Two stages, two completely different goals
Modern AI assistants are not trained in one shot. They emerge from at least two distinct phases that do very different jobs. Pre-training gives the model its raw intelligence: knowledge of the world, language, and reasoning patterns, learned by predicting the next token across a huge corpus. RLHF — Reinforcement Learning from Human Feedback — gives the model its manners: the tendency to be helpful, honest, harmless, and to actually follow the instruction it was given. Confusing the two leads to a common misunderstanding, that alignment makes models smarter. In reality, capability and behaviour are produced by separate stages, and you need both to get a usable assistant.
Objective: prediction vs preference
The two stages optimise fundamentally different things. Pre-training optimises a self-supervised objective — minimise the error of next-token prediction — where the “correct answer” is simply the next word already present in the text. RLHF optimises a preference-based objective — maximise a reward derived from humans ranking which responses they prefer. One learns from the structure of language itself; the other learns from explicit human judgement about quality and safety. This difference in objective is the root of every other difference between them.

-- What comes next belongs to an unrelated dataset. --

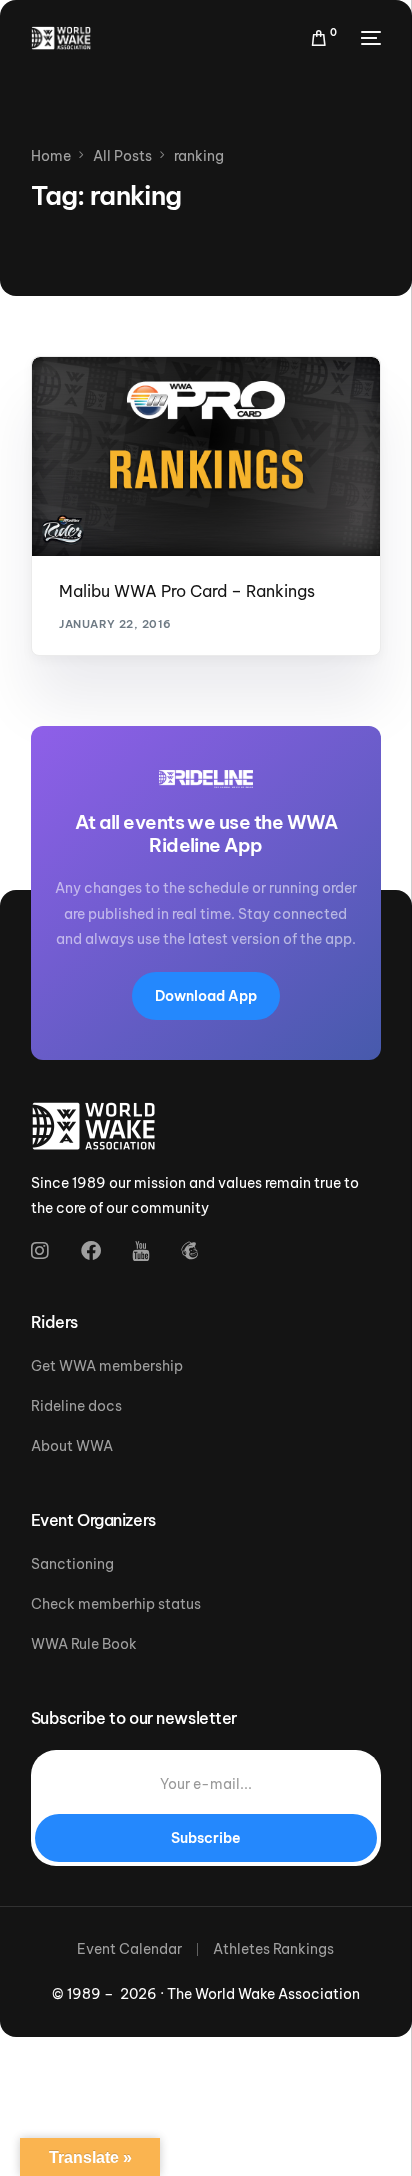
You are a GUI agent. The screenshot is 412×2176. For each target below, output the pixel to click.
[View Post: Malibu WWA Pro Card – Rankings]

Data and compute: web-scale vs hand-curated
The scale gap between the two stages is enormous. Pre-training consumes trillions of tokens of raw text and runs for weeks or months on thousands of accelerators, with costs reaching tens or hundreds of millions of dollars. RLHF, by contrast, runs on a comparatively tiny dataset — often thousands to a few hundred thousand human comparisons — and a small fraction of the compute, because it is fine-tuning an already-trained model rather than building one. Pre-training data is cheap and abundant (any text will do); RLHF data is expensive and scarce (it requires careful human labelling). This is why the two stages have such different economics and why most organisations can afford to do RLHF-style tuning but not pre-train from scratch.
Why you need both
Each stage is useless alone for building an assistant. A pre-trained-only model is brilliant but unruly: ask it a question and it may answer, may pose more questions, or may drift into unrelated text, because it was only ever taught to continue plausible text. Trying to run RLHF without pre-training would be pointless — there would be no knowledge or capability to align, since RLHF adds almost no new facts. The two are complementary: pre-training supplies the capability, RLHF makes it usable. The assistant you interact with is the product of capability shaped by alignment.
The practical takeaway
If a model gives a wrong fact, that usually traces back to pre-training — the knowledge was missing or muddled in the base model, and no amount of preference tuning reliably invents it. If a model is rude, refuses reasonable requests, ignores instructions, or is unsafe, that usually traces back to RLHF and alignment — its behaviour was not shaped well. Knowing which stage owns which kind of behaviour helps you set realistic expectations: alignment can make a model far more pleasant and trustworthy to use, but it cannot turn a small or poorly-pre-trained base into a genuinely knowledgeable one.